Extrait choisi >>
Les sous-marins Diesel ne peuvent rester en plongée que quelques jours, tirant leur énergie de volumineuses batteries. Au-delà, ils doivent remonter à quelques mètres de la surface pour les recharger au moyen d’un gros tuba, le schnorkel, qui alimente le diesel en air. En raison du bruit, de la température, de ses émanations de gaz d’échappement, du sillage et de la signature radar de ses antennes, il peut devenir une cible facile à couler.
Avec les piles à combustible, la durée de plongée est prolongée. En limitant la vitesse du sous-marin, il devient même possible de rester plus d’une quinzaine de jours sous l’eau et de parcourir près de 3 000 miles nautiques, voire davantage car l’autonomie n’est limitée que par la quantité d’oxygène et d’hydrogène embarquée. Autres avantages : le silence absolu de la réaction électrochimique. La signature thermique, avec une température de réaction de 80 °C contre 600 °C pour les diesels, rend l’U 31 quasiment indétectable.

Données présentées >>
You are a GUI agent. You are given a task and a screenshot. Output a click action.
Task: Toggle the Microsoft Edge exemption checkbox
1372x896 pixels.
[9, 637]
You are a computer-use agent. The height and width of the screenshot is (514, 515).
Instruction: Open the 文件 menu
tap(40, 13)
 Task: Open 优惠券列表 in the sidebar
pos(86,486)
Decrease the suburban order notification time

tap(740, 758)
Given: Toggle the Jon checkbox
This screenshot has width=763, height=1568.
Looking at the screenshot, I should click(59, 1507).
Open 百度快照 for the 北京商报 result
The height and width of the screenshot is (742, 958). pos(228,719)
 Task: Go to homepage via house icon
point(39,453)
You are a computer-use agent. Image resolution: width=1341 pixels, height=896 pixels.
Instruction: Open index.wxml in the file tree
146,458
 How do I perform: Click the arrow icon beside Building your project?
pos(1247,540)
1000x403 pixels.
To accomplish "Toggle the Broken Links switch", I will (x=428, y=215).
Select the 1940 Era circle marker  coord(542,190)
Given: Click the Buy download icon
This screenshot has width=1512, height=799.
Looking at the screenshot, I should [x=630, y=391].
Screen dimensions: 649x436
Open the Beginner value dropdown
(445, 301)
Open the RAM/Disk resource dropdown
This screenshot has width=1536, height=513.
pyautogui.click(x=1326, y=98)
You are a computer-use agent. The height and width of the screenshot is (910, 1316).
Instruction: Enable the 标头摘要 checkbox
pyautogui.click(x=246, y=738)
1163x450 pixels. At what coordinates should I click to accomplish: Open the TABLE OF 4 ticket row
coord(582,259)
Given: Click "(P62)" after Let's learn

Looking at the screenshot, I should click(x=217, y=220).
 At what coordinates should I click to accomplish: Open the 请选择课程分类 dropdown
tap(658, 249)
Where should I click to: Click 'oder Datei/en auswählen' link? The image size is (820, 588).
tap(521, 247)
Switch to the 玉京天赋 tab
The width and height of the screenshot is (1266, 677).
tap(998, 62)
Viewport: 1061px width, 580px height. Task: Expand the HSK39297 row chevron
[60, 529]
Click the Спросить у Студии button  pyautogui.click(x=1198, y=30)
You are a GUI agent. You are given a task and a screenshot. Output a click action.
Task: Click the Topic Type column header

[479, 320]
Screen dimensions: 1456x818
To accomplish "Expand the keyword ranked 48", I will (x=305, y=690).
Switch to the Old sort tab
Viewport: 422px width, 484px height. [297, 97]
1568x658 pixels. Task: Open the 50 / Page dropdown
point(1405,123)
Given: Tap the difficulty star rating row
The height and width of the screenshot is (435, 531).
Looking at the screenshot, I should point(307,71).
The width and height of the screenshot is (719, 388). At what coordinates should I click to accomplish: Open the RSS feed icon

Exercice >> Restituez dans son intégralité, sans aucune modification, le passage ci-dessus sur la propulsion des sous-marins.

Corrigé >>
Les sous-marins Diesel ne peuvent rester en plongée que quelques jours, tirant leur énergie de volumineuses batteries. Au-delà, ils doivent remonter à quelques mètres de la surface pour les recharger au moyen d’un gros tuba, le schnorkel, qui alimente le diesel en air. En raison du bruit, de la température, de ses émanations de gaz d’échappement, du sillage et de la signature radar de ses antennes, il peut devenir une cible facile à couler.
Avec les piles à combustible, la durée de plongée est prolongée. En limitant la vitesse du sous-marin, il devient même possible de rester plus d’une quinzaine de jours sous l’eau et de parcourir près de 3 000 miles nautiques, voire davantage car l’autonomie n’est limitée que par la quantité d’oxygène et d’hydrogène embarquée. Autres avantages : le silence absolu de la réaction électrochimique. La signature thermique, avec une température de réaction de 80 °C contre 600 °C pour les diesels, rend l’U 31 quasiment indétectable.